At least 23 Beijingers have been infected with the measles after an outbreak occurred at the Kaiheng Centre in Chaoyangmen January 22.

"To prevent the epidemic from spreading, [we have] already vaccinated the 3,462 workers in the building,” the South China Morning Post quoted a spokesperson from The Beijing Center for Disease Control and Prevention, which seems to have a knack for offering up information not when it would have been helpful to have it (like a week ago when the outbreak occurred), but a week later with a "we got it under control folks" angle.

The Center went on to say that it has ordered a quarantine and doled out vaccinations in the Chaoyangmen neighbourhood surrounding the building, which is located on the southwest corner of Chaoyangmen on the Second Ring Road.

But before you get all SARS about it and head for the airport on that one way ticket home, rest assured this is not the new black plague: I've survived measles in Beijing.

I'm guessing this was late winter or early spring of 1998. I know it was the day before I was supposed to leave to see Metallica play in Seoul -- I even had a ticket for the front row, magically arranged through a Korea-based friend of a friend.

All that week at work, in the afternoon, I would start to feel fatigued and feverish.
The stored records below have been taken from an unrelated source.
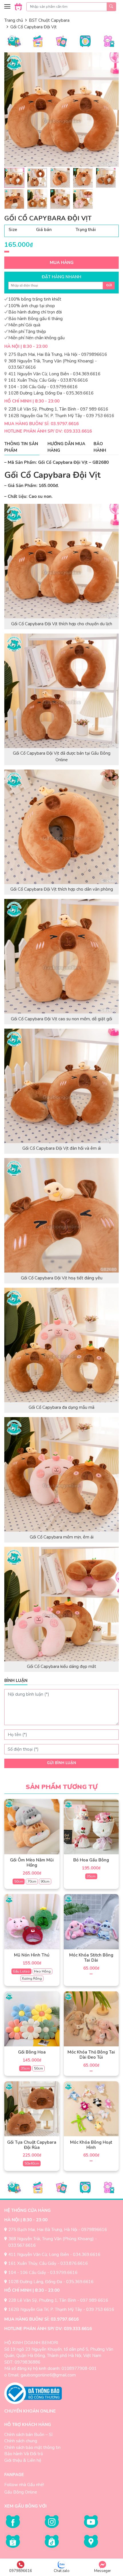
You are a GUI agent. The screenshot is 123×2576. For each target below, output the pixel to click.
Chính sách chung (20, 2441)
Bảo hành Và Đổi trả (23, 2454)
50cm (18, 1881)
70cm (31, 1881)
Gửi (109, 285)
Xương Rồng (32, 1978)
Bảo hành (100, 447)
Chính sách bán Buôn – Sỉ (28, 2434)
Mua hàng (62, 262)
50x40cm (32, 2163)
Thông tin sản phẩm (21, 447)
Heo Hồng (42, 1971)
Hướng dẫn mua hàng (66, 447)
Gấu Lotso (21, 1971)
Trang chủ (13, 20)
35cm (91, 1876)
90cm (45, 1881)
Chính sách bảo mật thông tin (32, 2447)
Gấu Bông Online (20, 2492)
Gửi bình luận (61, 1763)
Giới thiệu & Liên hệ (22, 2460)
Each day for about four days, it got worse. The day before this day in question, I felt so hot and tired that I left work early to go home and sleep. On that morning in question, I woke up, feeling better but not 100 percent. My roommate took a look at me and said, "You don't look well. You should go to the doctor."

I shrugged it off, thinking that people in China run to the hospital at the drop of a hat. Slowly I got up out of bed and went to the bathroom to brush my teeth.
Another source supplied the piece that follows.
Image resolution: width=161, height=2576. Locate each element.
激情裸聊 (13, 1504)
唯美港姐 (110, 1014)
When I looked in the mirror, I saw spots. Not the kind of spots you see after you hit your head or get up too quickly. These were spots all over my face. I had seen spots like this before, when I had chicken pox at age eight. But I had already had chicken pox, which are rarely contracted twice. Suddenly I was afraid I had measles.

I took a shower, got dressed, and put on a baseball cap. The hat would allow me to walk head down, and go unnoticed by anyone in front of me, including all my nosy, elderly neighbors, and whatever taxi driver picked me up. I hailed a cab and asked to go to what was then called Asia Emergency Assistance (AEA), now part of International SOS. Their clinic was very close to where the SOS facility is now, near the Tayuan Diplomatic Compound.

I still felt more fever than I did any particular itch. As I walked into the clinic, I saw a doctor I knew, and addressed him by name. "Oh my god. We better get you into a room," he said. He guided me immediately into an examination room without even registering me. He closed the door, then reappeared shortly afterward wearing a mask, gloves, and eye protection. The doctor then asked me a series of questions. Had I had chicken pox before? Did I know anyone else who had exhibited symptoms? How long had I been experiencing the fatigue and fever? Weren't you inoculated for measles?

Yes, I had been inoculated. In fact, I remember my high school principal pulling me out of class one day, and telling me, "If you don't get your vaccinations this afternoon, I am not letting you into the building tomorrow." I went that afternoon, as instructed, and got my shots.

We were joined by another doctor who examined me for swollen glands. From Hong Kong originally, he said, "you see the damnedest things here in China. Last week someone came in with mumps. Who gets mumps anymore?"

I did not have any friends or co-workers I knew that had or shown signs of measles, and even after I had had it, did not know of anyone else who contracted it. It took about four days before the fever subsided and the spots began to go away. I stayed at home those four days, then went back to work, rather sheepishly as I looked like some kind of diseased leopard. My roommate was exposed to me, but never got the meales.

There isn't much you can do for measles except try not to infect the people around you. It feels like a low-grade flu. It's not particularly itchy although I gather it can be. There's just a creeping fear that the spots will never go away, or that somehow each measle will leave a scar. Neither was true, and after 10 days, no one would have known that I had it.

I missed the Metallica show, though. That part really sucked. Stupid measles. Anyway, get vaccinated if you haven't been already.

-- Kyle Mullin contributed to this report.